Introduction to Pyspark join types

#spark #data-engineering #database

This article is written in order to visualize different join types, a cheat sheet so that all types of joins are listed in one place with examples and without stupid circles. Aaah, circles!

I am tired of these explanations of joins with intersections of sets and circles. It seems both clear and understandable, but in fact, it is at least inaccurate and generally wrong. Let's see why and mention a couple of nuances of the joints.

Join meme

Firstly, dataframe/table is not a set. In a set, all elements are unique, there should be no duplicates. In tables in general, this is not really the case. Secondly, the term "intersection" is confusing to people.

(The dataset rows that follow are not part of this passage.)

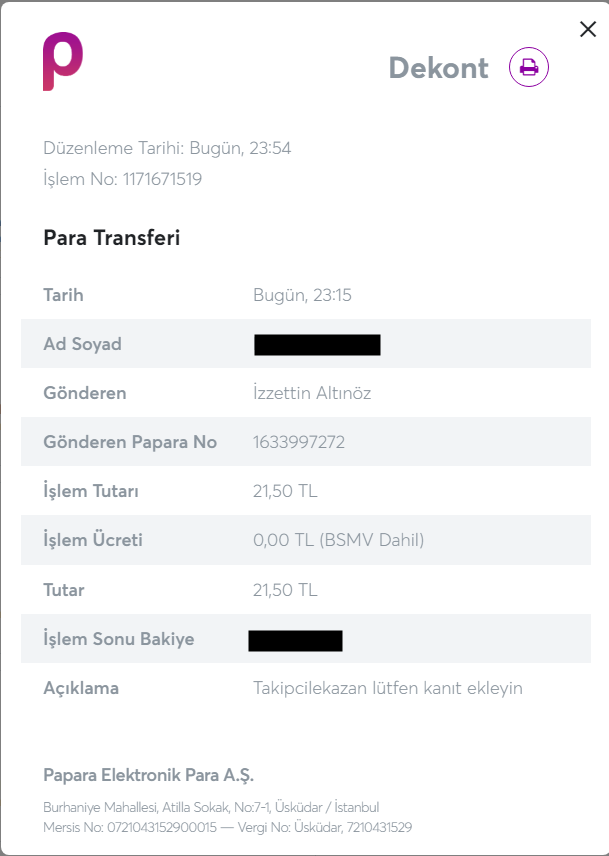Click the Papara logo
The image size is (609, 856).
(63, 61)
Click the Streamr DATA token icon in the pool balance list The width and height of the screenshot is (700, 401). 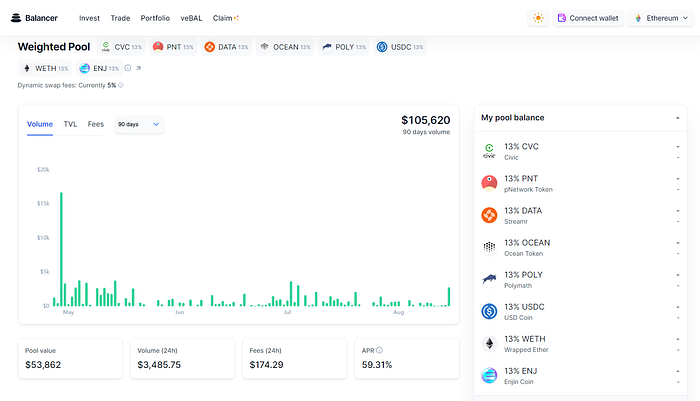point(489,215)
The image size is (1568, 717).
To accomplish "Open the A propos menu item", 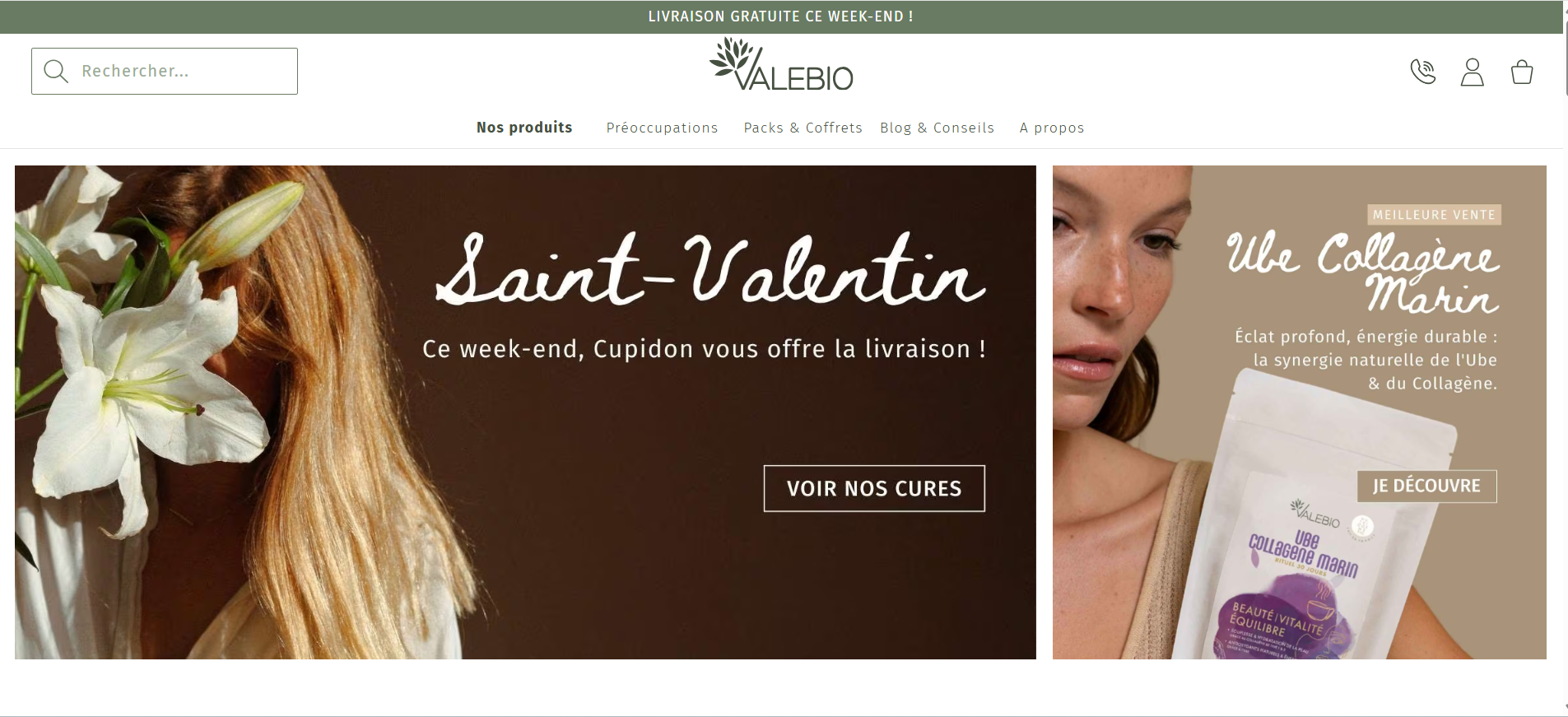I will point(1051,128).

Let's describe the data we will be working with:

heroes_data = [
    ('Deadpool', 3), 
    ('Iron man', 1),
    ('Groot', 7),
]
race_data = [
    ('Kryptonian', 5), 
    ('Mutant', 3), 
    ('Human', 1), 
]
heroes = spark.createDataFrame(heroes_data, ['name', 'id'])
races = spark.createDataFrame(race_data, ['race', 'id'])

Two dateframes of superheroes and their race. They're connected through an id column.

Cross join

As the saying goes, the cross-product of big data and big data is an out-of-memory exception. [Holden’s "High-Performance Spark"]

Let's start with the cross-join.

This join simply combines each row of the first table with each row of the second table. For example, we have m rows in one table and n rows in another, this gives us m*n rows in the resulting table. So, imagine that a small table of 1000 customers combined with a product table with 1000 records will produce 1,000,000 records! Try to avoid this with large tables in production.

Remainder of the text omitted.